### [The exercise]
Copy all of the material below verbatim, every line unchanged and in the same order.

### [Excerpted data]
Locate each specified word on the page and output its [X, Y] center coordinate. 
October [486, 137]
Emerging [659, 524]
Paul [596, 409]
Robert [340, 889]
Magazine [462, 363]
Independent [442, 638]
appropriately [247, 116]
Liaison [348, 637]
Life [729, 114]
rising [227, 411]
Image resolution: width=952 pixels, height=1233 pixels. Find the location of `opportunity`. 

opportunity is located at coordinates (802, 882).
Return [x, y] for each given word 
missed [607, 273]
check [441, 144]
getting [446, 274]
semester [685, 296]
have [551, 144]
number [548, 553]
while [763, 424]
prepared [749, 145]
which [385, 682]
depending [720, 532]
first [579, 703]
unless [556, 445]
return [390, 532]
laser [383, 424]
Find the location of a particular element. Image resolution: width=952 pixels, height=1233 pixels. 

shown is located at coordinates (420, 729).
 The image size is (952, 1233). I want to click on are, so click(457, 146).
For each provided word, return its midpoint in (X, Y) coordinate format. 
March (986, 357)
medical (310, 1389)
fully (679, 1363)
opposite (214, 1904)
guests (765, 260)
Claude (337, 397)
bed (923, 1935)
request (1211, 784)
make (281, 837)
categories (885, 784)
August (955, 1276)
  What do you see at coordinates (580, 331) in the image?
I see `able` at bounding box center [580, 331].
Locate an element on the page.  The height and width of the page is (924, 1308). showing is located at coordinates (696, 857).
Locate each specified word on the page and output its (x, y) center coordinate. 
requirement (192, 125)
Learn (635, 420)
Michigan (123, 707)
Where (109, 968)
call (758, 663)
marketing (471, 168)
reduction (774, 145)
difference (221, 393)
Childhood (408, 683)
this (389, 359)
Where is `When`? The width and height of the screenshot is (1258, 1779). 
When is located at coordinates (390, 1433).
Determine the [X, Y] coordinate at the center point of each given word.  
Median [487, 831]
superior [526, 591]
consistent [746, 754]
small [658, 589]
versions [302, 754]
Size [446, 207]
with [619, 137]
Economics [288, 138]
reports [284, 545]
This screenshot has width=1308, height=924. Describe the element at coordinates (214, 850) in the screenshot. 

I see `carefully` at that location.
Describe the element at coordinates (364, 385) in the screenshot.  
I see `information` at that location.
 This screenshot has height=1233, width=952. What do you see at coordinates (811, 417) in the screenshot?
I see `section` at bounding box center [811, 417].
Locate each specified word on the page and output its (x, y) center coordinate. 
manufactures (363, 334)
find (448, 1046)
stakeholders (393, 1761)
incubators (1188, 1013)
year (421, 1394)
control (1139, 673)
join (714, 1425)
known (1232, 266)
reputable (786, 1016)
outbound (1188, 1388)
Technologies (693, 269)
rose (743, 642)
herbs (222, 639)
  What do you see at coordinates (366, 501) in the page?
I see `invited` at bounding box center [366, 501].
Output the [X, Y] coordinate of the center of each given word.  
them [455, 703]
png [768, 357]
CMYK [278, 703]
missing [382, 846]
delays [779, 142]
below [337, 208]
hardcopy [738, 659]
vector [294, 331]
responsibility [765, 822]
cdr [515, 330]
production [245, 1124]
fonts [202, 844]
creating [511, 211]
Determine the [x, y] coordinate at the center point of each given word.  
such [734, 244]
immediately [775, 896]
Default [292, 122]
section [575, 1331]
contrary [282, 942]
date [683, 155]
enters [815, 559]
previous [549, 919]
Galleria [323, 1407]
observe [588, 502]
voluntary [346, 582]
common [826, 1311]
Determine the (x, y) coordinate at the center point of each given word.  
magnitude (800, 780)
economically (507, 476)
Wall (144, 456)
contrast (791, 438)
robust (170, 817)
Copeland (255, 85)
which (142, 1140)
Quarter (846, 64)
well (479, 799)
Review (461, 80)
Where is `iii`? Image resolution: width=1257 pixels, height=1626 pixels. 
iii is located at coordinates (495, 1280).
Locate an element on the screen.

### [Solution to this task]
Locate each specified word on the page and output its [X, Y] center coordinate. 
October [486, 137]
Emerging [659, 524]
Paul [596, 409]
Robert [340, 889]
Magazine [462, 363]
Independent [442, 638]
appropriately [247, 116]
Liaison [348, 637]
Life [729, 114]
rising [227, 411]
Image resolution: width=952 pixels, height=1233 pixels. Find the location of `opportunity`. 

opportunity is located at coordinates (802, 882).
Return [x, y] for each given word 
missed [607, 273]
check [441, 144]
getting [446, 274]
semester [685, 296]
have [551, 144]
number [548, 553]
while [763, 424]
prepared [749, 145]
which [385, 682]
depending [720, 532]
first [579, 703]
unless [556, 445]
return [390, 532]
laser [383, 424]
Find the location of a particular element. Image resolution: width=952 pixels, height=1233 pixels. 

shown is located at coordinates (420, 729).
 The image size is (952, 1233). I want to click on are, so click(457, 146).
For each provided word, return its midpoint in (X, Y) coordinate format. 
March (986, 357)
medical (310, 1389)
fully (679, 1363)
opposite (214, 1904)
guests (765, 260)
Claude (337, 397)
bed (923, 1935)
request (1211, 784)
make (281, 837)
categories (885, 784)
August (955, 1276)
  What do you see at coordinates (580, 331) in the image?
I see `able` at bounding box center [580, 331].
Locate an element on the page.  The height and width of the page is (924, 1308). showing is located at coordinates (696, 857).
Locate each specified word on the page and output its (x, y) center coordinate. 
requirement (192, 125)
Learn (635, 420)
Michigan (123, 707)
Where (109, 968)
call (758, 663)
marketing (471, 168)
reduction (774, 145)
difference (221, 393)
Childhood (408, 683)
this (389, 359)
Where is `When`? The width and height of the screenshot is (1258, 1779). 
When is located at coordinates (390, 1433).
Determine the [X, Y] coordinate at the center point of each given word.  
Median [487, 831]
superior [526, 591]
consistent [746, 754]
small [658, 589]
versions [302, 754]
Size [446, 207]
with [619, 137]
Economics [288, 138]
reports [284, 545]
This screenshot has width=1308, height=924. Describe the element at coordinates (214, 850) in the screenshot. 

I see `carefully` at that location.
Describe the element at coordinates (364, 385) in the screenshot.  
I see `information` at that location.
 This screenshot has height=1233, width=952. What do you see at coordinates (811, 417) in the screenshot?
I see `section` at bounding box center [811, 417].
Locate each specified word on the page and output its (x, y) center coordinate. 
manufactures (363, 334)
find (448, 1046)
stakeholders (393, 1761)
incubators (1188, 1013)
year (421, 1394)
control (1139, 673)
join (714, 1425)
known (1232, 266)
reputable (786, 1016)
outbound (1188, 1388)
Technologies (693, 269)
rose (743, 642)
herbs (222, 639)
  What do you see at coordinates (366, 501) in the page?
I see `invited` at bounding box center [366, 501].
Output the [X, Y] coordinate of the center of each given word.  
them [455, 703]
png [768, 357]
CMYK [278, 703]
missing [382, 846]
delays [779, 142]
below [337, 208]
hardcopy [738, 659]
vector [294, 331]
responsibility [765, 822]
cdr [515, 330]
production [245, 1124]
fonts [202, 844]
creating [511, 211]
Determine the [x, y] coordinate at the center point of each given word.  
such [734, 244]
immediately [775, 896]
Default [292, 122]
section [575, 1331]
contrary [282, 942]
date [683, 155]
enters [815, 559]
previous [549, 919]
Galleria [323, 1407]
observe [588, 502]
voluntary [346, 582]
common [826, 1311]
Determine the (x, y) coordinate at the center point of each given word.  
magnitude (800, 780)
economically (507, 476)
Wall (144, 456)
contrast (791, 438)
robust (170, 817)
Copeland (255, 85)
which (142, 1140)
Quarter (846, 64)
well (479, 799)
Review (461, 80)
Where is `iii`? Image resolution: width=1257 pixels, height=1626 pixels. 
iii is located at coordinates (495, 1280).
Locate an element on the screen.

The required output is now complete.